Ilaria Borletti Dell’Acqua Buitoni entstammt einer bedeutenden italienischen Industriellendynastie, dennoch hat sie nie die Bodenhaftung verloren. Die erfolgreiche Unternehmerin ist für ihr soziales und kulturelles Engagement bekannt und überzeugt seit 2014 auch in der italienischen Politik. Austrian Business Woman sprach mit der Karrierefrau über ihren Werdegang, ihre Erfolgsgeheimnisse und darüber, was ein gutes Unternehmen ausmacht.

Zwei Dinge standen Frau Ilaria Borletti Dell’Acqua Buitoni immer ein wenig im Weg: die vielen Familiennamen und ihre unglaubliche, noch dazu etwas widerspenstige Haarfülle. Keine Frage, die Nachnamen gehören zu den feinsten Pedigrees des italienischen Unternehmertums. Die Borlettis gehören zu den Mailänder Unternehmehrdynastien, sie waren Ende des 19. Jahrhunderts nicht nur erfolgreiche Maschinenbauer, der Großvater hatte auch Italiens erstes Kaufhaus, „La Rinascente“ gegründet, unter den Arkaden gleich beim Mailänder Dom, heute vom städtischen Inventar der Traditionsbauten gar nicht wegzudenken; der Name Buitoni kam dann mit der Heirat. Ihr Mann, Franco Buitoni gehört zum gleichnamigen italienischen Teigwarenimperiun. Dell’Acqua hieß der Urgroßvater, auch ein erfolgreicher Unternehmer, den Namen vermachte die Großmutter, im Gedenken an ihren Gemahlen, an die Nachfahren.

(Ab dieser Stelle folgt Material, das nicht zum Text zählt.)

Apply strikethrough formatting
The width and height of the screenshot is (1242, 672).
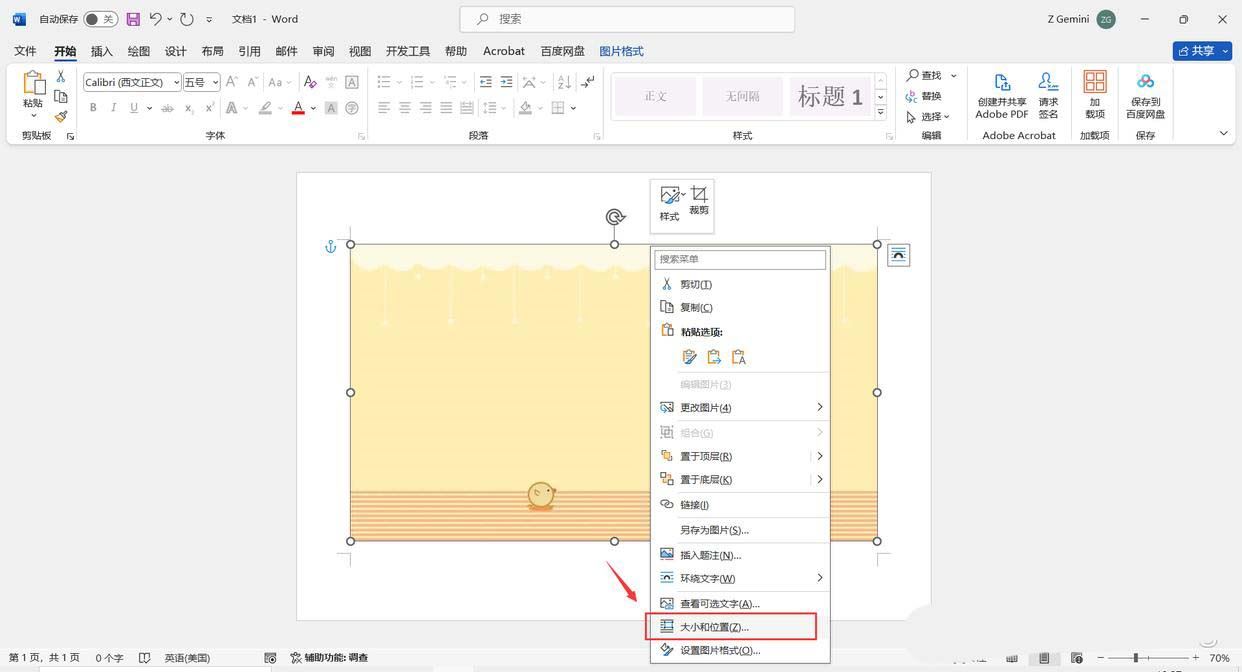click(168, 107)
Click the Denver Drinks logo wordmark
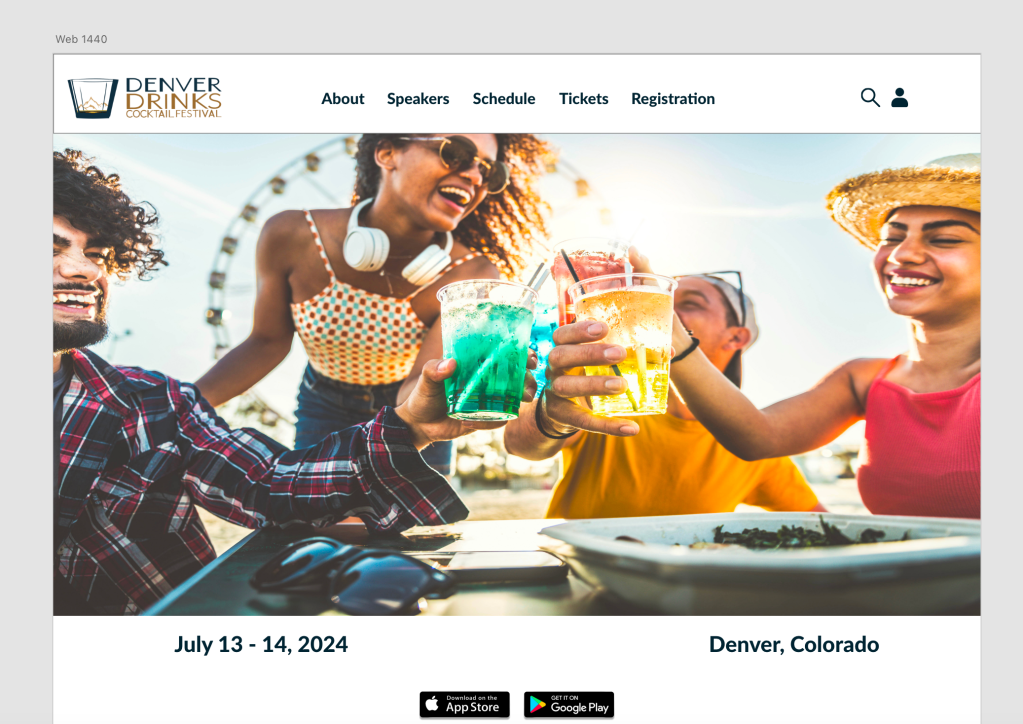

Und was das Haar betrifft, so erzählt Ilaria Borletti Buitoni (Dell’Acqua wird meistens weggelassen), ihre Mutter hätte maßgeblich dazu beigetragen. Sie wollte nämlich auf keinen Fall ihr Kind unter dem Sternzeichen Fisch bekommen, und als das vorgesehene Geburtsdatum immer näher rückte, legte sie sich einfach ins Bett und hielt still ­– bis zum 22. März, dem ersten Widder-Tag, und dann ließ sie sich sofort ins Krankenhaus fahren. Wenige Stunden später, am 22. März 1955, kam Ilaria auf die Welt: ein kleines Geschöpf mit schwarzen, lagen Haaren und einem vor Wut verkrampften Gesicht. Vermutlich wegen der langen „Wartezeit“ bis zur Geburt, ist die Familie überzeugt.

 Markenzeichen „Innere Unruhe“

Mag sein, dass diese von der Mutter verzögerte Geburt auch zu der angeborenen inneren Unruhe von Borletti Buitoni beigetragen hat. „Ich bin ein neugieriger Mensch und liebe die Herausforderungen. Neue Projekte spornen mich stark an, wenn ich aber dann mein Ziel erreicht habe, suche ich mir sofort eine neue Herausforderung.“ Und in der Tat ist die Liste der Unternehmen, an denen sie sich beteiligt hat, lang. Sobald Ilaria volljährig war (Anm.: damals war man es mit 21 Jahren), suchte sie mit einem Freund nach lukrativen Investitionsmöglichkeit (ihr Vater, der nach einem tragischen Sturz vom Pferd mit 54 Jahren gestorben war, hinterließ ihr ein kleines Vermögen). Schon bald bot sich eine interessante Gelegenheit: Zum Verkauf stand ein  Pharmaunternehmen in der Nähe des Como Sees. „Sogar der Verkäufer hielt uns für verrückt. Damals, Anfang der 70er Jahre, waren Investitionen in dieser Branche noch nicht sehr begehrt“, erzählt Borletti Buitoni. Doch die zwei Jungunternehmer ließen sich nicht beirren und wurden im Laufe der Jahre äußerst erfolgreich. Auch das Unternehmen, dass sie Jahre später mit Freunden in London gründete – eine Zeitung ohne Werbung – bewies sich, wenngleich erst nach einer etwas längeren Durststrecke, als Volltreffer.